Cat at Bat, First Place/Sports and Action Claire Zurek, 45, took this photo at the Memorial Middle School baseball fields on April 28, 2017. Anderson Jones, age 10, is pictured at bat. He was playing for the Rebels, a Pee Wee SBMSA baseball team. “Repeatedly, the pitches were coming in high and to the right (first year of kid pitch). Anderson was keenly watching the balls and continued jumping back or sideways to avoid being hit. Finally, a pitch came in that was high and right, at which time Anderson swiftly jumped up with amazing, cat-like reflexes.” She was shooting at high speed with a steady hand (on a monopod) from the first-base fence line. Jake Alexander, 10, is the batter on deck, and Jackson Ambrose, 10, is the catcher. This photo received third place in our Readers’ Choice Contest.
Frosty River in East Rock Park, Second Place/Landscapes Ting-Tai Helen Weng, 69, took this photo Oct. 4, 2017 in New Haven, Connecticut. The image is of a view of a pedestrian bridge over the Mill River in East Rock Park. The park is named after the mountainous ridge in the background. “I have photographed the park in every season in (the) past 10 years while visiting family members in New Haven, Connecticut. This photo was taken using an infrared camera to enhance the winter beauty.”

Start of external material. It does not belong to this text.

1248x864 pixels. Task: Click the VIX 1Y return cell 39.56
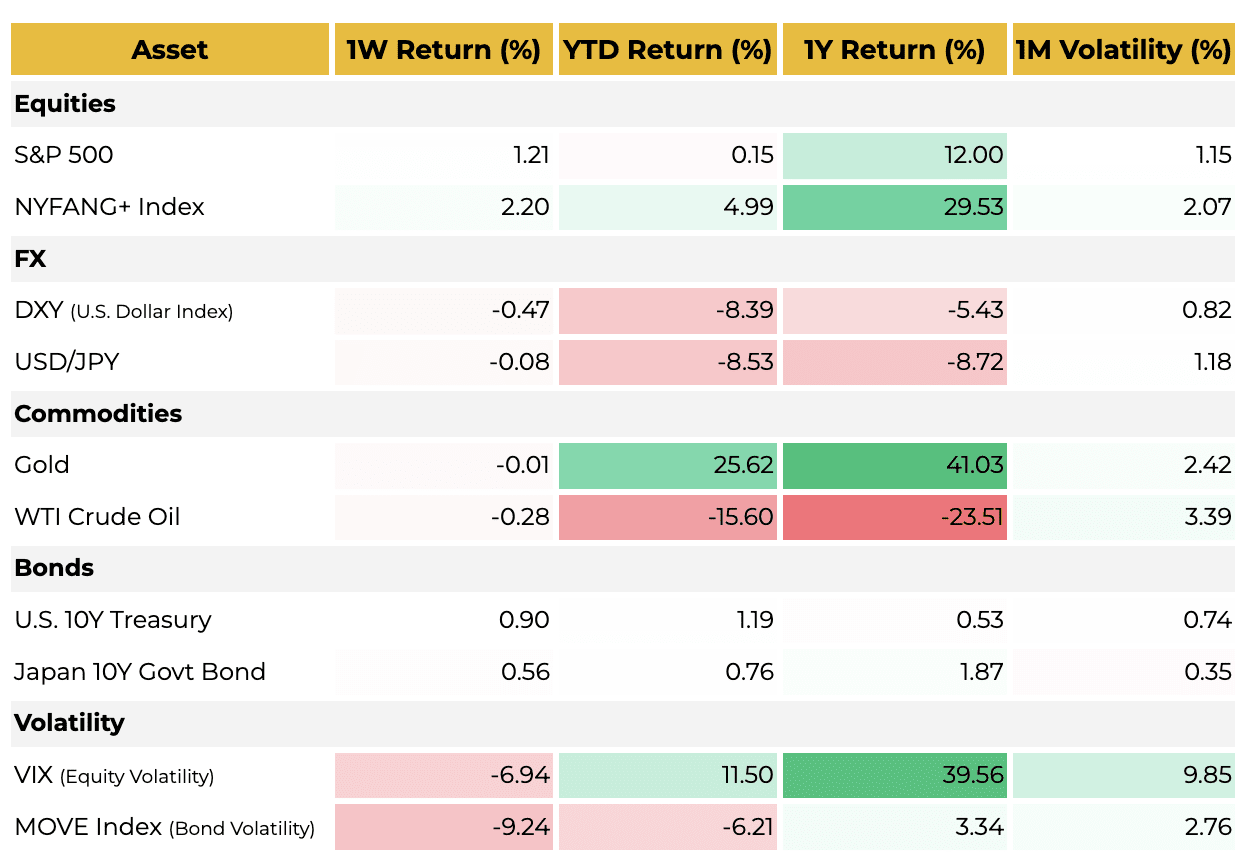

The Last Leaf, Fourth Place/Nature Mauricio Recinos took this photo of a tree leaf in May while walking his dog with one of his daughters. He decided to take his camera with him. He noticed the sun was going down and the leaves were backlit. At first, he couldn’t take any shots because the wind kept moving the leaves. “On our way back I decided to try again. This time I was lucky as for a moment there was no wind. I took some photos, and when I checked them at home, the very last one was the best. The last leaf.”

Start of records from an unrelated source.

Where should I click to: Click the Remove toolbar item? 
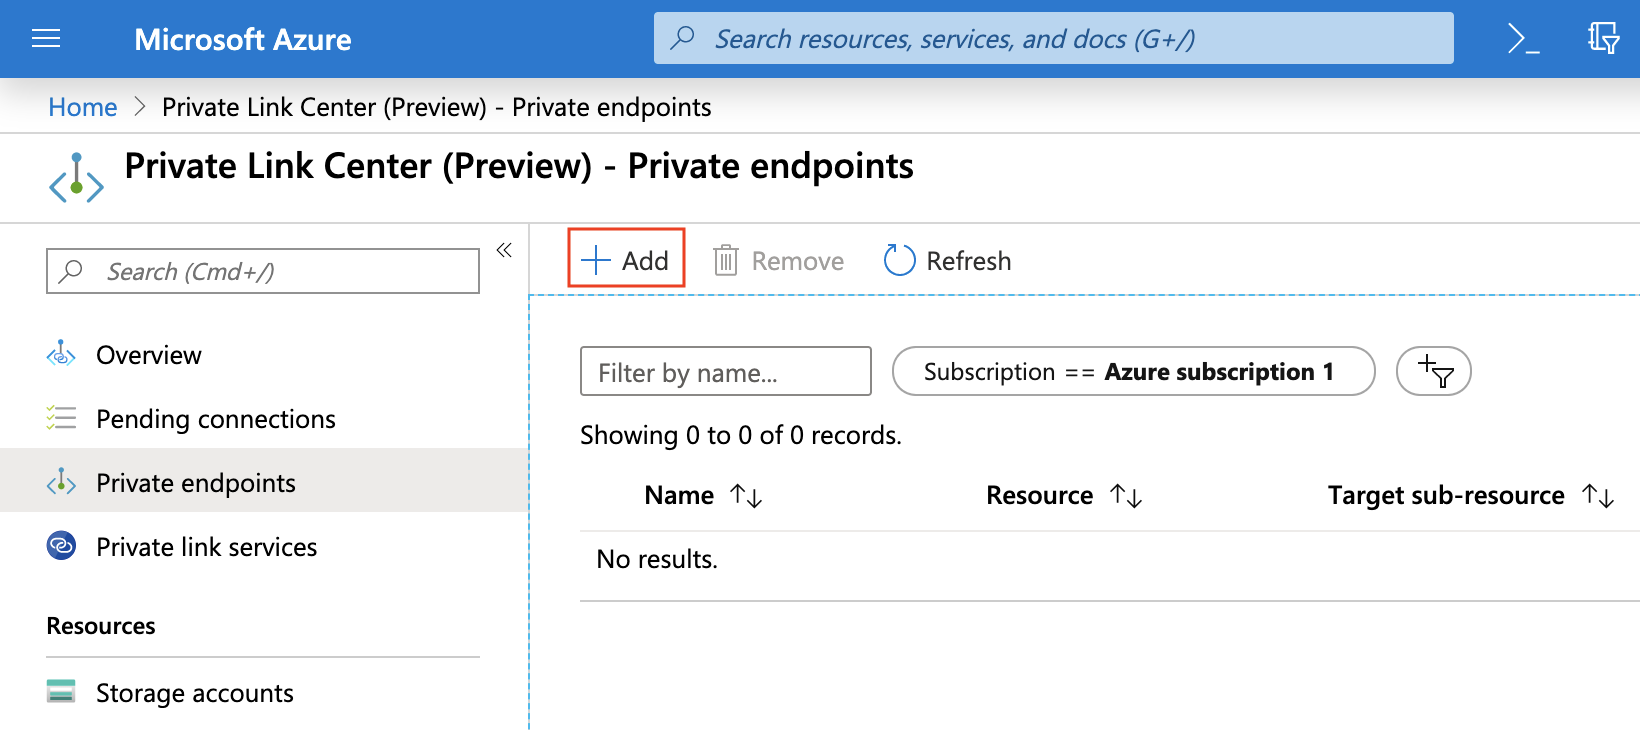(778, 260)
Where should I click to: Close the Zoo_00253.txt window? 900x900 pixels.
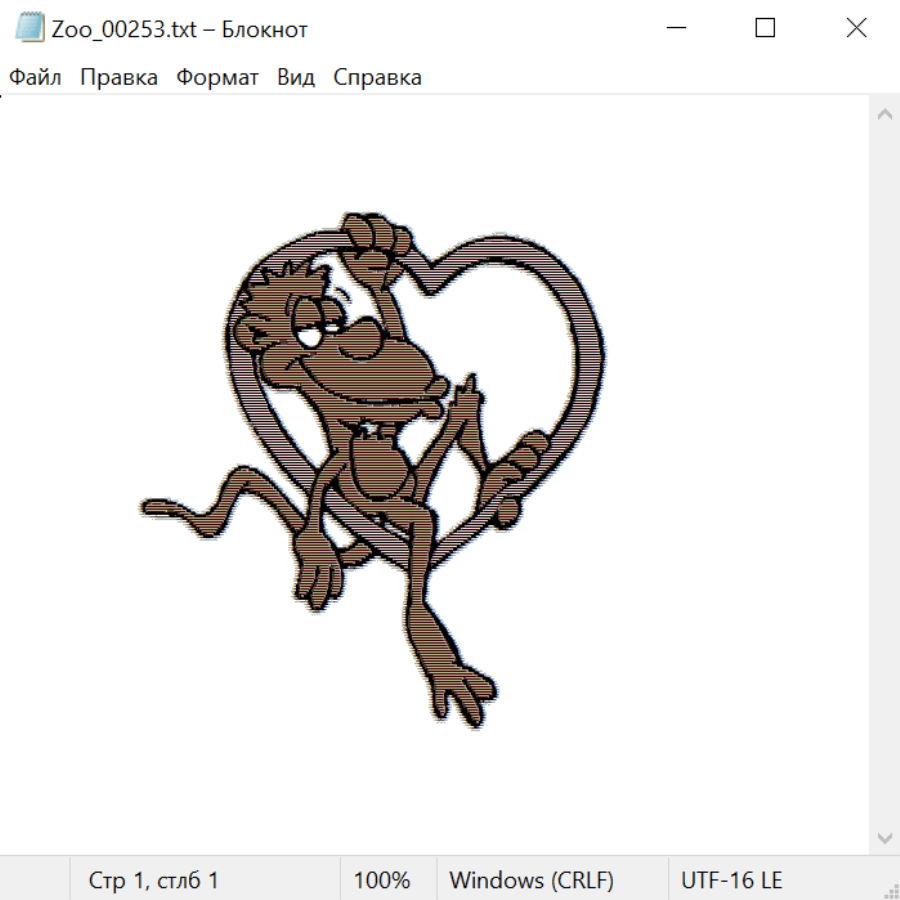tap(856, 28)
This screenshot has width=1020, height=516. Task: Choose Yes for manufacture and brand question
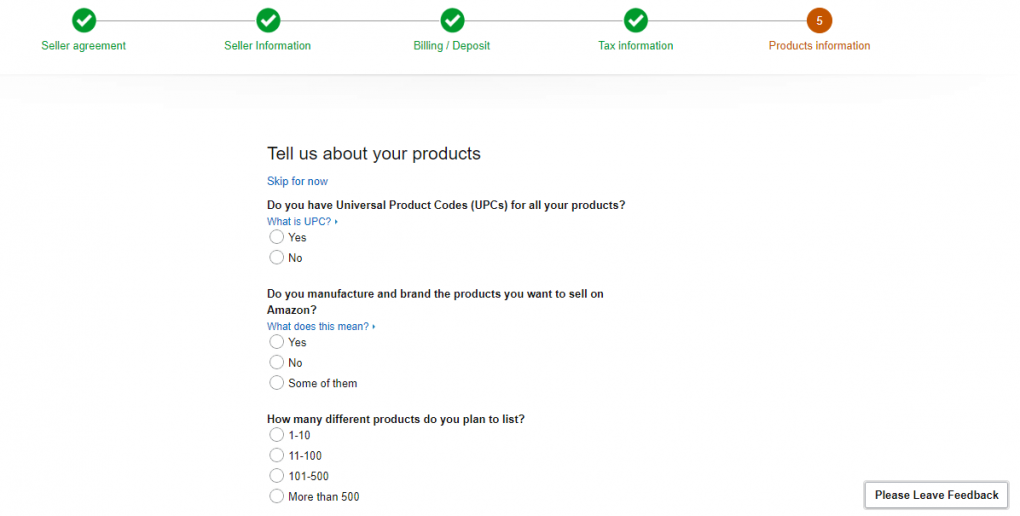[277, 342]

Full Moon on Duty, Fourth Place/Landscapes Kathy Miller-Fujimoto, 56, took this photo in the early morning hours on New Year’s Day in Manhattan Beach, Calif. At the time, she’d recently begun studying long exposure techniques. A unique moon, known as the Full Wolf Moon, was scheduled to set before first light, a rare occurrence that she knew would offer a good opportunity to gain long exposure experience. She arrived at the beach about an hour before sunrise and came across this shuttered lifeguard stand. “Coupled with the light of the setting moon, it seemed a great subject for a photo, rich with crisp angularities, ephemeral textures, and poetic ambiguities. The lighting was perfect,” she said. “Time was critical, as the moon was just about to dip behind a thick layer of fog. I took a few shots, this rather pleasantly brooding one being my favorite.”

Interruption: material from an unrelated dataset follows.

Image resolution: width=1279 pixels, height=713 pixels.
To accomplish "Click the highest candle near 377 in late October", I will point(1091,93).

Downtown Vulture, Third Place/Animals Robert Davis, 77, said he’s interested in the architecture of downtown Houston. “The Pennzoil Place has a unique trapezoidal silhouette and represents the first skyscraper of the modern era,” he said. It was designed by Philip Johnson, who won the Pritzker Prize in Architecture in 1979. “Its angles, geometry and highlights combine to give a photographer a huge number of vantage points, all of which will be different from one another.” He took this photograph a year ago on a Sunday with no traffic around and waited till the lighting was perfect. “The image really captured the geometrical perfection with great light.”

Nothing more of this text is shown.